(Collection entries)
= = =

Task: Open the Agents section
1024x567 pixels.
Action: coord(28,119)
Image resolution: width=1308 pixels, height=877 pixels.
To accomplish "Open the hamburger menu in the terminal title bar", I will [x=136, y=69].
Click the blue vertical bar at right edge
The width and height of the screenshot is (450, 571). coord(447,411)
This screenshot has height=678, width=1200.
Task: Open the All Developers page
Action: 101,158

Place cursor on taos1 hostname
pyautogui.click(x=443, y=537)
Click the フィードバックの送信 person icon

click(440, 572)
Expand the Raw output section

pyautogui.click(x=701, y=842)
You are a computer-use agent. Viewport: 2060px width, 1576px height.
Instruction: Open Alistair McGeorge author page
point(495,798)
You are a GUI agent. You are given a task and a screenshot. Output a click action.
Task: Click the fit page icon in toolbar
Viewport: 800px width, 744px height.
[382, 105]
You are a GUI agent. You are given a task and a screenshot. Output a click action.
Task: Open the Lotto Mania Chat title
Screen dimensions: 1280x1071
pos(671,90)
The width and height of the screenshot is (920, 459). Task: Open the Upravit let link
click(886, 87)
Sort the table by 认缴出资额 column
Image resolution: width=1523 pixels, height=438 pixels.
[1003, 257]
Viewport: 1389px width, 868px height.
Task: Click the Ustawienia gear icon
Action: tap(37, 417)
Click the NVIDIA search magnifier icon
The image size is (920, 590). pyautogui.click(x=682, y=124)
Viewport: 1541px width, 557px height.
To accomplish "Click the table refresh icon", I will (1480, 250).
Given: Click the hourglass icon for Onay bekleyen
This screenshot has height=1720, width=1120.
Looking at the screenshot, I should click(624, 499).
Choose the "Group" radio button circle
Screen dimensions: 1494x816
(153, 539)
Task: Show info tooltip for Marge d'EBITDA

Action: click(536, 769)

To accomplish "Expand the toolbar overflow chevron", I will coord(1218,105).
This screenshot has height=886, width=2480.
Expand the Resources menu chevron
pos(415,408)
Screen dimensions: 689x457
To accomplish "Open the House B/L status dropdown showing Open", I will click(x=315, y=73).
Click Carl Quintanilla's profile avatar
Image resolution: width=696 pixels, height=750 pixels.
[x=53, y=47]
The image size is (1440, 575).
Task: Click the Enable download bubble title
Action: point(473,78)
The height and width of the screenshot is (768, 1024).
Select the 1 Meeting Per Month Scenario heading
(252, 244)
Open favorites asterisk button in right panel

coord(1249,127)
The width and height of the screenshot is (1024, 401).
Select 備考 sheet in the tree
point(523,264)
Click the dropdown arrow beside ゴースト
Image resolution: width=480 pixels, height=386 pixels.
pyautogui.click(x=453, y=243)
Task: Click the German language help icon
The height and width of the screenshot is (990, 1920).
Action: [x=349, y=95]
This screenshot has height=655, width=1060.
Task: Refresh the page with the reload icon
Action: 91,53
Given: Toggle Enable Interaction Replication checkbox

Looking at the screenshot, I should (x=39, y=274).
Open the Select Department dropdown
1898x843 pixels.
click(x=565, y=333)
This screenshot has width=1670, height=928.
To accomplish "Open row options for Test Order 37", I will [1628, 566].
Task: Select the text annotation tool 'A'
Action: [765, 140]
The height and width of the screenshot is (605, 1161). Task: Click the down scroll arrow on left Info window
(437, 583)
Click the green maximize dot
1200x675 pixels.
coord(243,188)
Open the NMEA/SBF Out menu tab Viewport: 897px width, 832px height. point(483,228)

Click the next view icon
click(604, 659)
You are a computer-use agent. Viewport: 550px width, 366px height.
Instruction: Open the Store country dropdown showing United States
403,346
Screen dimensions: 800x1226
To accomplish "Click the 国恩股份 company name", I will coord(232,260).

= = =

Task to complete »
Each line above should be copied exactly, with no line missing.

Answer area »
Task: Open the Agents section
1024x567 pixels.
Action: coord(28,119)
Image resolution: width=1308 pixels, height=877 pixels.
To accomplish "Open the hamburger menu in the terminal title bar", I will [x=136, y=69].
Click the blue vertical bar at right edge
The width and height of the screenshot is (450, 571). coord(447,411)
This screenshot has height=678, width=1200.
Task: Open the All Developers page
Action: 101,158

Place cursor on taos1 hostname
pyautogui.click(x=443, y=537)
Click the フィードバックの送信 person icon

click(440, 572)
Expand the Raw output section

pyautogui.click(x=701, y=842)
You are a computer-use agent. Viewport: 2060px width, 1576px height.
Instruction: Open Alistair McGeorge author page
point(495,798)
You are a GUI agent. You are given a task and a screenshot. Output a click action.
Task: Click the fit page icon in toolbar
Viewport: 800px width, 744px height.
[382, 105]
You are a GUI agent. You are given a task and a screenshot. Output a click action.
Task: Open the Lotto Mania Chat title
Screen dimensions: 1280x1071
pos(671,90)
The width and height of the screenshot is (920, 459). Task: Open the Upravit let link
click(886, 87)
Sort the table by 认缴出资额 column
Image resolution: width=1523 pixels, height=438 pixels.
[1003, 257]
Viewport: 1389px width, 868px height.
Task: Click the Ustawienia gear icon
Action: tap(37, 417)
Click the NVIDIA search magnifier icon
The image size is (920, 590). pyautogui.click(x=682, y=124)
Viewport: 1541px width, 557px height.
To accomplish "Click the table refresh icon", I will (1480, 250).
Given: Click the hourglass icon for Onay bekleyen
This screenshot has height=1720, width=1120.
Looking at the screenshot, I should click(624, 499).
Choose the "Group" radio button circle
Screen dimensions: 1494x816
(153, 539)
Task: Show info tooltip for Marge d'EBITDA

Action: click(536, 769)

To accomplish "Expand the toolbar overflow chevron", I will coord(1218,105).
This screenshot has height=886, width=2480.
Expand the Resources menu chevron
pos(415,408)
Screen dimensions: 689x457
To accomplish "Open the House B/L status dropdown showing Open", I will click(x=315, y=73).
Click Carl Quintanilla's profile avatar
Image resolution: width=696 pixels, height=750 pixels.
[x=53, y=47]
The image size is (1440, 575).
Task: Click the Enable download bubble title
Action: point(473,78)
The height and width of the screenshot is (768, 1024).
Select the 1 Meeting Per Month Scenario heading
(252, 244)
Open favorites asterisk button in right panel

coord(1249,127)
The width and height of the screenshot is (1024, 401).
Select 備考 sheet in the tree
point(523,264)
Click the dropdown arrow beside ゴースト
Image resolution: width=480 pixels, height=386 pixels.
pyautogui.click(x=453, y=243)
Task: Click the German language help icon
The height and width of the screenshot is (990, 1920).
Action: [x=349, y=95]
This screenshot has height=655, width=1060.
Task: Refresh the page with the reload icon
Action: 91,53
Given: Toggle Enable Interaction Replication checkbox

Looking at the screenshot, I should (x=39, y=274).
Open the Select Department dropdown
1898x843 pixels.
click(x=565, y=333)
This screenshot has width=1670, height=928.
To accomplish "Open row options for Test Order 37", I will [1628, 566].
Task: Select the text annotation tool 'A'
Action: [765, 140]
The height and width of the screenshot is (605, 1161). Task: Click the down scroll arrow on left Info window
(437, 583)
Click the green maximize dot
1200x675 pixels.
coord(243,188)
Open the NMEA/SBF Out menu tab Viewport: 897px width, 832px height. point(483,228)

Click the next view icon
click(604, 659)
You are a computer-use agent. Viewport: 550px width, 366px height.
Instruction: Open the Store country dropdown showing United States
403,346
Screen dimensions: 800x1226
To accomplish "Click the 国恩股份 company name", I will coord(232,260).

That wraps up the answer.